A few weeks ago, my mother sent me a letter, along with a picture of me with Rachel Ingraham, a friend from college, when Rachel visited me in West Virginia. We’re standing on the porch of my house, wearing scarves in our hair, spaghetti-strap tank tops, knee-length skirts, sandals. At first, I hesitated putting it out. I’ve tended to err towards modesty here, since a bunch of people have stereotypes that all Americans are like people in the movies, that Americans are “open.” “Open,” as the students use it, can mean anything from open to new ideas to open about sleeping with anyone and everyone. So I thought twice about putting out the picture, lest a bunch of students in Sichuan would think that Rachel and I were “open.”

“Who is this?” they ask first. I used to tell them the word “classmate,” but Rachel wasn’t my “classmate” in the Chinese sense. So I tell them that she was my “schoolmate,” one of those English words that only exist in China.

They nod. The next question, I haven’t anticipated. “Wha,” says Future in the same breathy, astonished tone that all of them use when they’re surprised. Waa (my version–I don’t think pinyin actually exists for Sichuanhua) is the first part of the expression wassay, which is basically the Chinese wow. “What is this building?”
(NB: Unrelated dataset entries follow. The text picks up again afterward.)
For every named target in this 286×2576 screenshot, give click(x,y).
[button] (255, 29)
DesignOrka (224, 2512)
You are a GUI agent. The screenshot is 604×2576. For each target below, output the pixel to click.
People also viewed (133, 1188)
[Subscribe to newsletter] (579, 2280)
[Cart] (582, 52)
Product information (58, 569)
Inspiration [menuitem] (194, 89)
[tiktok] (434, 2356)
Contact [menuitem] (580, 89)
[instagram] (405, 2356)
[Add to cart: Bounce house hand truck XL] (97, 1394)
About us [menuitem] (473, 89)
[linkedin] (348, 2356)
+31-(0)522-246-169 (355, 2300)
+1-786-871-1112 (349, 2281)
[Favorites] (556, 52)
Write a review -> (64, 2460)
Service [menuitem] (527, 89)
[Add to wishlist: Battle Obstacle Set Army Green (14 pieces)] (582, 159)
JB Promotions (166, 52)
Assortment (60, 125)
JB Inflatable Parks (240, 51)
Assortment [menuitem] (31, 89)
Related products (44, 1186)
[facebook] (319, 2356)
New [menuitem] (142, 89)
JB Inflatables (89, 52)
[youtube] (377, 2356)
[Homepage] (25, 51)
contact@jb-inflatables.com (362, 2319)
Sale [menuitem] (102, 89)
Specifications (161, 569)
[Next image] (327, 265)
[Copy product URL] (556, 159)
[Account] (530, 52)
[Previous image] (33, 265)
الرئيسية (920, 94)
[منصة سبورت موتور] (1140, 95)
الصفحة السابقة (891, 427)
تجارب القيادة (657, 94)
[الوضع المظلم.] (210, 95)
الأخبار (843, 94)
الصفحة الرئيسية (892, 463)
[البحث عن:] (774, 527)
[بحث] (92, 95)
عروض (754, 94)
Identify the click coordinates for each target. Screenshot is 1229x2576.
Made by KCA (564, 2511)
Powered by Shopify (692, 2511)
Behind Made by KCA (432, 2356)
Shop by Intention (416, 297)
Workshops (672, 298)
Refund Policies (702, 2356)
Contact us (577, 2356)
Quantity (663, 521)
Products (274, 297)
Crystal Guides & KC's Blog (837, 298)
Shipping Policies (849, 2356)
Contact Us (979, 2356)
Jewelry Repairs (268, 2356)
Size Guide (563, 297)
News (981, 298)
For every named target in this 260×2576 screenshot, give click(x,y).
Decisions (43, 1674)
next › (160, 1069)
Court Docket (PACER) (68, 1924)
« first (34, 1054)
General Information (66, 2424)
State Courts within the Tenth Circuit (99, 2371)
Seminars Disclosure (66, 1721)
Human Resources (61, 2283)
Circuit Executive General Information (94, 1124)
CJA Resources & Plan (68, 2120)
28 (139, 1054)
My house has always seemed normal to me, but as I look at it, I see what she’s surprised at. The white columns and railings on the front of the porch, the red speckled brick and tidy blue vinyl siding, the pond in front, the lawn and landscaping in the front, the white wooden deck chairs on the front. I picture the houses along every road in Sichuan–the houses with bathroom tile architecture, bricks, concrete, or sometimes very basic mud brick tiles.

“This is my house,” I tell Future.

They all huddle in, eager to see. “It’s so graceful,” Future says. “Can I say graceful for a house?”

Elegant might be better.”

“Yes,” she says. “Very elegant.” I look in her eyes to try to figure out if there’s sadness there, but there doesn’t seem to be any. Sometimes I can glimpse a bit of an emotion that looks more like wistfulness than sadness. She just looks happy now, happy to be looking at the picture.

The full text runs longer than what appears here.